The left column lists the servers. For now there is only our newly created server. If you administer several servers, then simply click Add Administration Server.

So, click on the newly created server and the Wizard will launch initial setup. You will be asked to activate the program using a code or key. However, this can be done later.

In addition, the wizard will ask for your consent to participate in the Kaspersky program Security Network. Essentially, this is another spy on your computers that sends Kaspersky Lab data about what resources you access and where you pick up the infection. This is motivated by the creation of a certain knowledge base. In my opinion, for end user The point of participating in such a program is questionable.

You will also be asked to indicate mailboxes for notifications from Kaspersky server Security Center. You can skip this step.

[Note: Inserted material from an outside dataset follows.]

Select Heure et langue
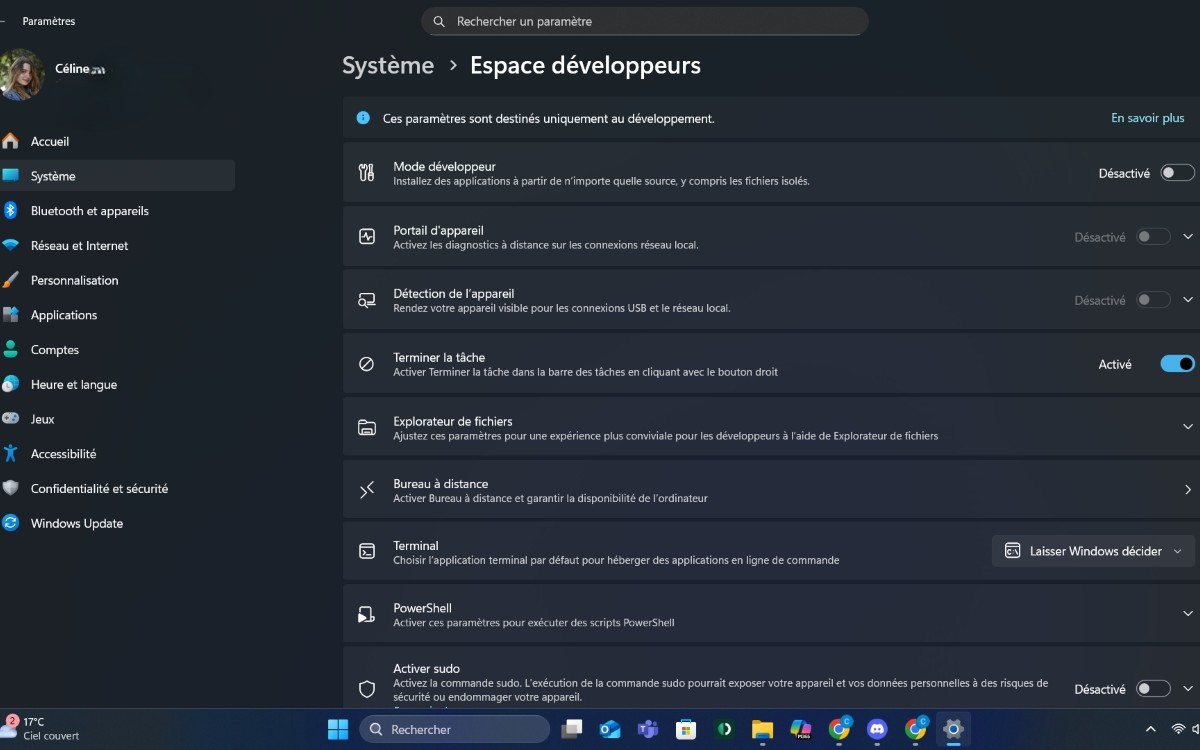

After all these steps the server will start loading latest versions updates from the network. In the future, you can configure not the Kaspersky Lab server on the Internet as an update source, but an upstream server, if there are several of them on your network.

After downloading updates and polling the network, the wizard will display a successful completion message and offer to run the Deploy Protection on Workstations Wizard.

We will talk about deploying protection on workstations in.

Kaspersky program Security Center is a unique tool that allows you to control the security of corporate networks and centrally manage various instruments security

Application

Benefits of the program

The Control Center is responsible for monitoring the activities of programs, their opening and blocking of harmful software. It influences all applications and programs installed on computers that are associated with corporate network. The administrator controls user activity by either adjusting their own security settings or using standard templates.

Kaspersky Security Center constantly checks the system for weak points, updates security components, monitors the availability of updates for running software. When checking the system, the program provides reports on its actions. Reports are generated automatically when activated regular inspection, however, the tool is capable of generating them at the user’s request and converting them into files PDF formats, HTML and XML.

Intuitively clear interface, which the program is equipped with, makes the user’s work easier.

Main features:

• Protection for both desktop and mobile devices.
• Supports devices with different operating systems.
• Control is carried out either by several users or by one administrator.
• Blocking unwanted software.
• Convenient security policy settings, the ability to apply as standard profiles, and creating your own.